▶ **JOB**
Transcribe every text line of the listing below verbatim, in order, leaving the pictures out of your output.

▶ **RECORDS SUPPLIED**

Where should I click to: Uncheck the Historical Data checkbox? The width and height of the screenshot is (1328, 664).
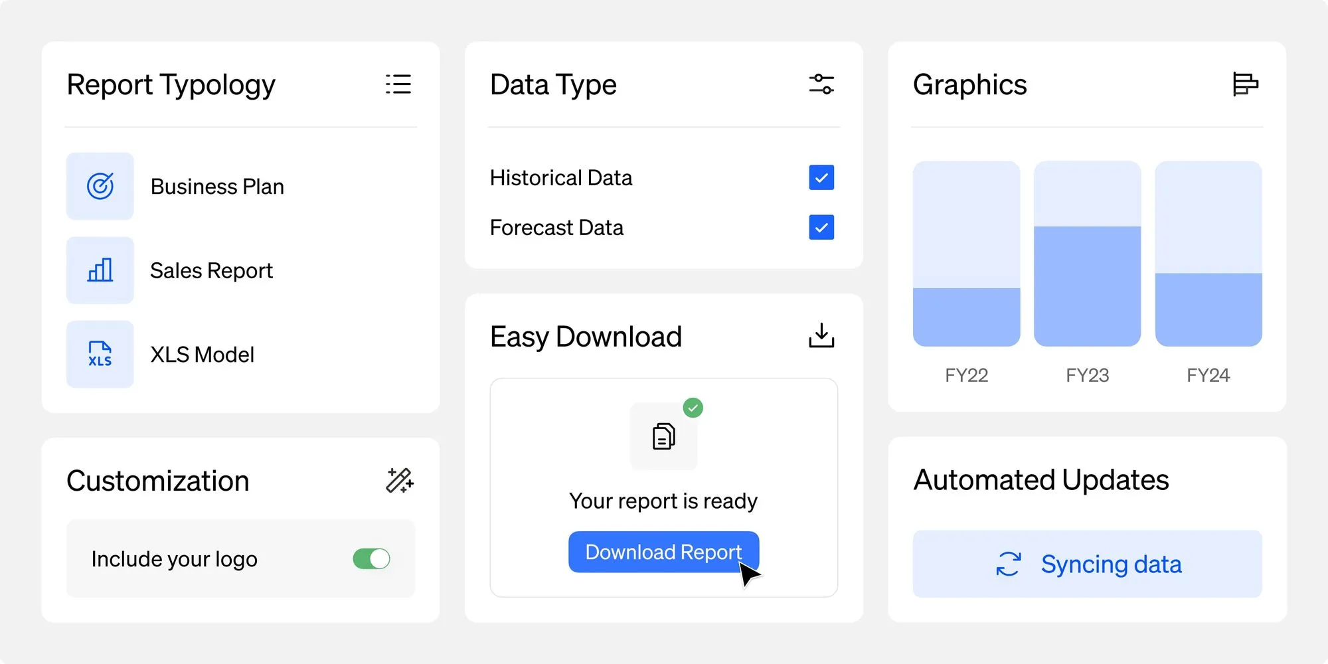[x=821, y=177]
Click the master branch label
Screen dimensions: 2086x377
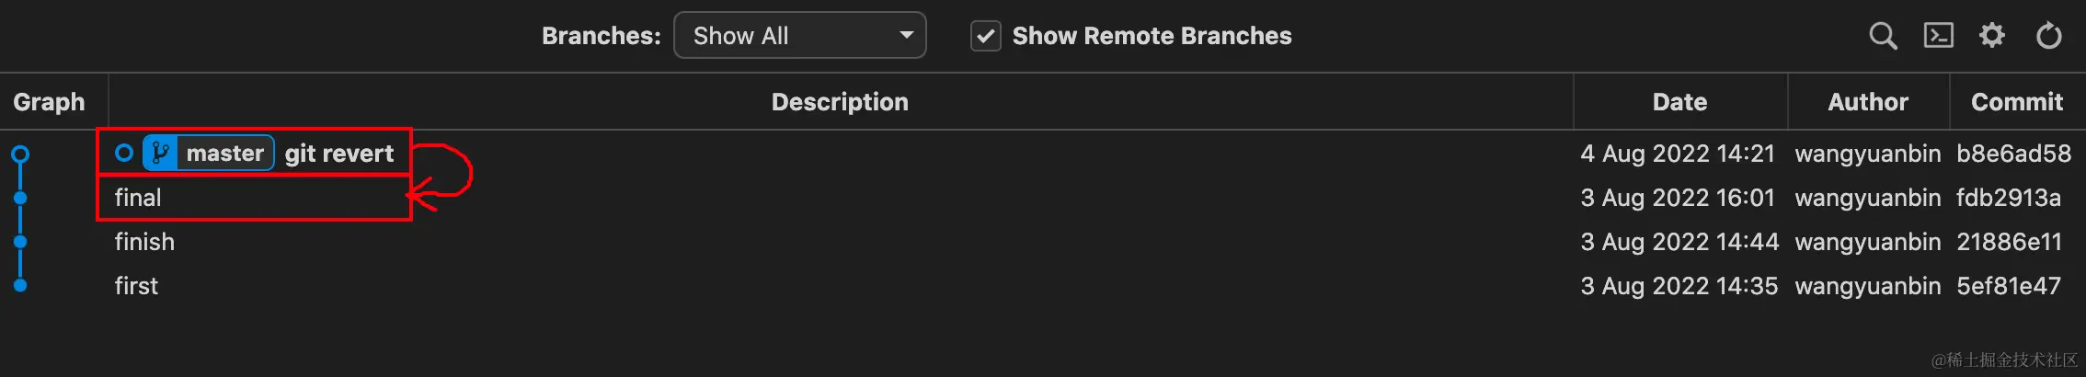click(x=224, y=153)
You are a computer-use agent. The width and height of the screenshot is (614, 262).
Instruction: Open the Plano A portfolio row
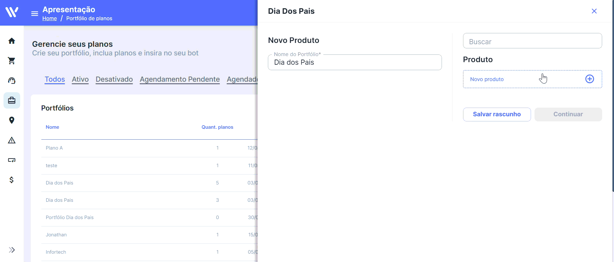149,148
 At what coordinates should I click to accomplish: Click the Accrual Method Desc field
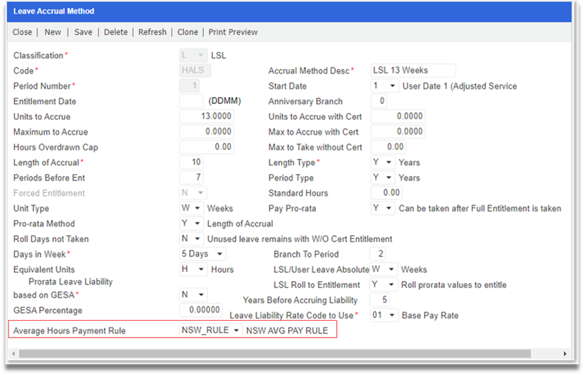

▶ **FINAL RESULT**
Where should I click to: Uncheck the Historical Data checkbox? The width and height of the screenshot is (1328, 664).
[x=821, y=177]
Click the master branch label
Screen dimensions: 2086x377
click(x=224, y=153)
You are a computer-use agent. The width and height of the screenshot is (614, 262).
Instruction: Open the Plano A portfolio row
149,148
 At what coordinates should I click to accomplish: Click the Accrual Method Desc field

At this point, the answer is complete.